Eliminés par la commémoration de la victoire de 1945 sur l’Allemagne nazie, deux patronages anciens sans relief : Désiré de Bourges, -(important pour la fierté locale) un haut fonctionnaire mérovingien, évêque de Bourges décédé le 8 mai 550, et Boniface IV, pape de 608 à 615, vous avez le choix. Et « Félicie aussi » m’indique un de mes vieux calendriers. Paris Soir de 1943 a dégotté un Saint Orens, évêque d'Auch décédé en 365, fêté localement le 11 mai, en fait.
Malgré ces deux dictons rassurants , tout ne va pas pour le mieux au jardin : les saints de glace rôdent et quant à la France d'il y a quatre-vingts ans, en 1943, elle est au fond du trou.
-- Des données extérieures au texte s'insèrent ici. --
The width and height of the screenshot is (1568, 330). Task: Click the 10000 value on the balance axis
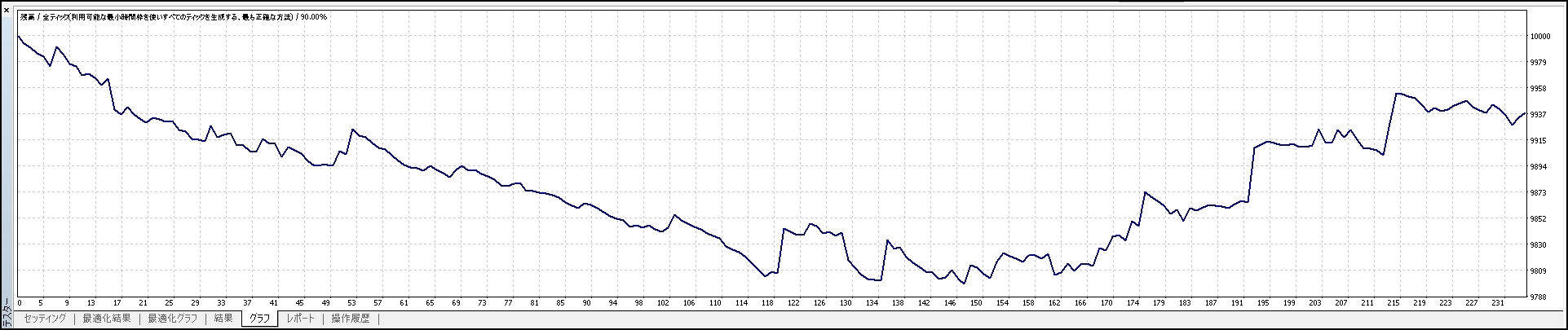[x=1539, y=37]
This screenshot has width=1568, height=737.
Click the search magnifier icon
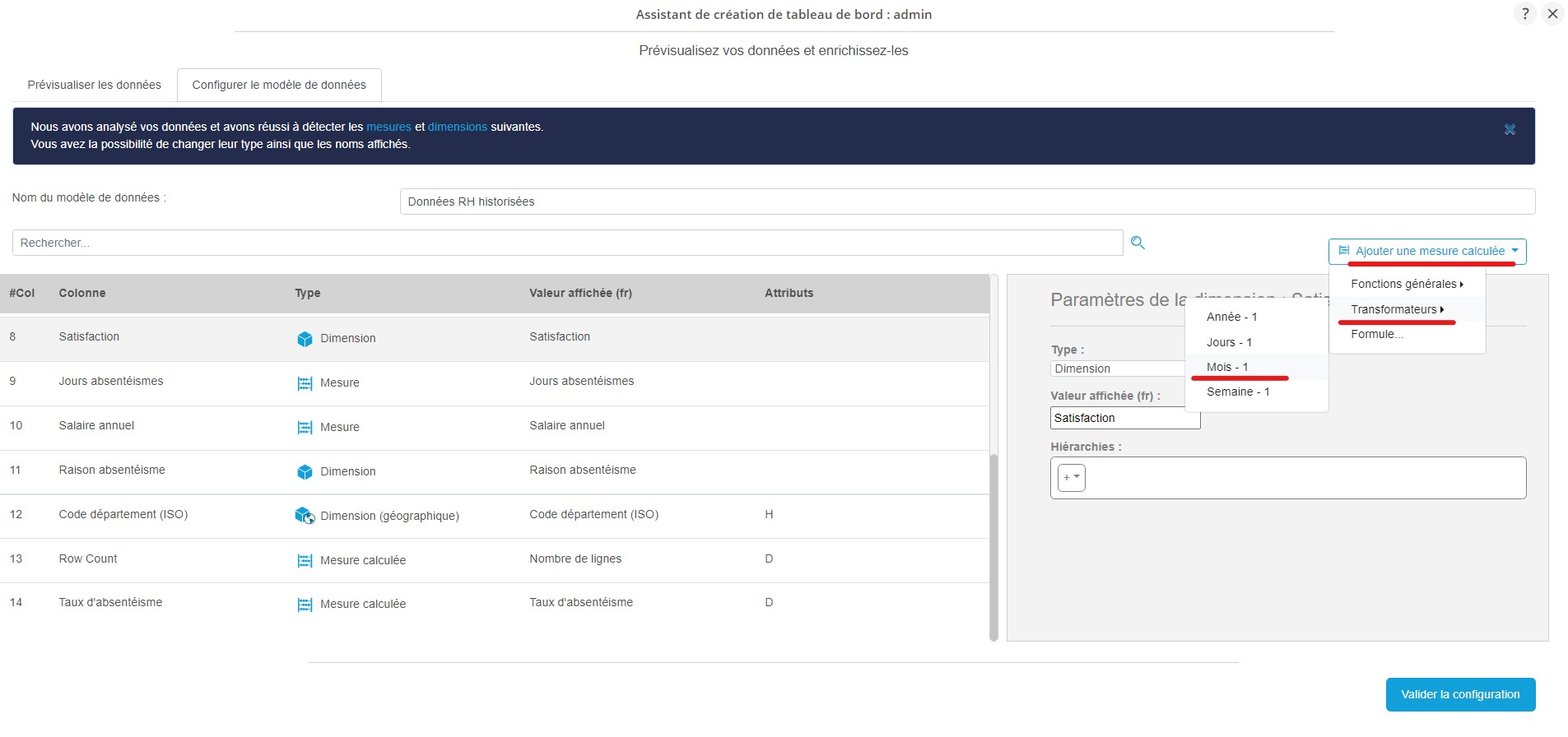(1138, 243)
Deux ans et demi après la défaite, le régime de Vichy s’est installé dans la
collaboration totale et peine à masquer une occupation allemande oppressante.
« Pavoisez » conseille pourtant le Petit Marocain à ses concitoyens casablancais. « Victoire ! » s’écrie-t-il « la victoire couronne la vaillance des troupes françaises et alliées ». La manchette du quotidien justifie une allégresse qui mettra encore longtemps avant d’atteindre la métropole « Tunis et Bizerte sont délivrées ». Une préfiguration de ce que sera la Libération.
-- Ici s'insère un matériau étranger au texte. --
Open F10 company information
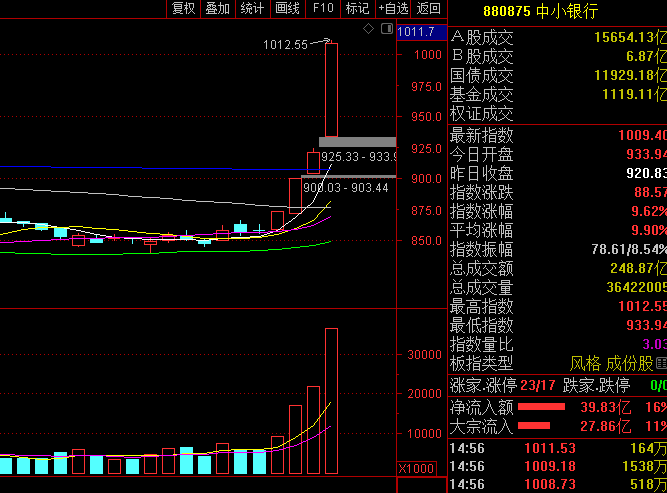 point(323,9)
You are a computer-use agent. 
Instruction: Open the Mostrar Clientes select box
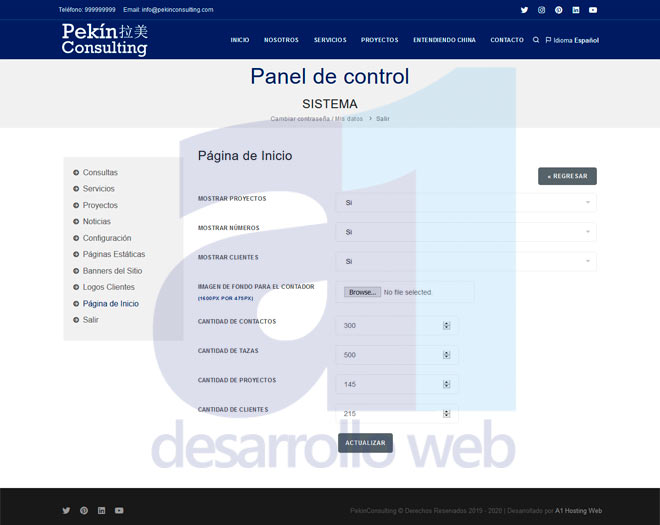tap(465, 261)
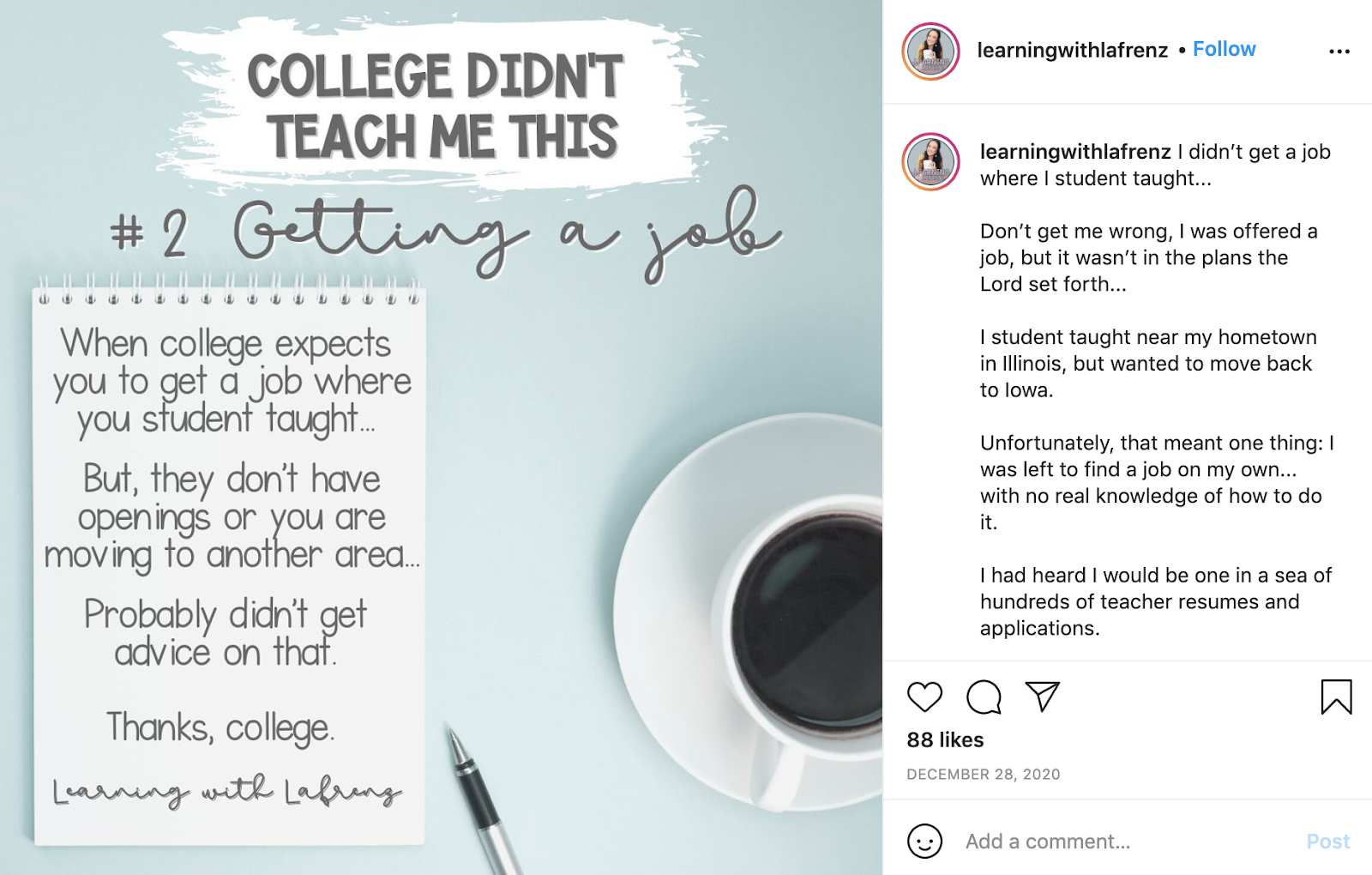Click the coffee cup in the post image
The width and height of the screenshot is (1372, 875).
tap(797, 618)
Même enthousiasme dans l’Echo d’Oran comme dans L’Écho d’Alger. qui voit déjà la mère-patrie gagnée à la Résistance.
En métropole, le ton est évidemment tout autre. La presse déploie des trésors de ruse pour masquer la nouvelle que nul n'ignore malgré les brouillages intenses de Radio-Londres . Dans un contexte où la censure redouble
d'attention, la palme pour préserver un semblant de rapport à la réalité reviendrait au Journal. Sans états d'âme, Paris-Soir utilise les procédés les plus voyants : un hommage de M. de Brinon au courage des combattants de la Légion des volontaires français en Tunisie accompagné en gros caractères des
discours nazis antisémites habituels. Le montage de photos officielles et de sous-titres du Matin est un modèle de fabrication d'une "réalité alternative " comme on dit maintenant. Le grand Écho du Nord pratique l’esquive, préférant mettre l’accent sur les traits d’humanité du Maréchal et sur le régime de faveur à l’occasion du grand événement, la fête de Jeanne d’Arc , dont bénéficient les « prisonniers permissionnaires » ou les « travailleurs français » de la région de Hambourg - travailleurs forcés , rappelons-le, du STO. Mais laisser célébrer cette figure de la résistance patriotique est un casse-tête ; les cérémonies seront soigneusement encadrées: interdiction de tout rassemblement autour de la statue place des Pyramides à Paris ( dont le Front National fera son totem) - ou à la sortie de la messe solennelle en l’honneur de la protectrice de la France.. À Lille, on se rabat
sur la célébration de Notre-Dame de la Treille , occassion d’entendre un
conférencier de talent. La vie grise ordinaire continue, celle d’un pays soumis au couvre-feu,
au rationnement, aux tickets de ravitaillement, avec la délinquance petite ou grande que sécrète les restrictions . Et ce
désir intense de s’évader dans l’imaginaire : les salles de spectacles ne désemplissent pas et malgré tous les obstacles matériels, on tourne des films,
on monte des spectacles, sous le regard complaisant – et sourcilleux néanmoins-de l’occupant . Mais pour entendre et voir Joséphine Baker, c’est à Oran qu’il faudrait aller, en zone déjà libérée.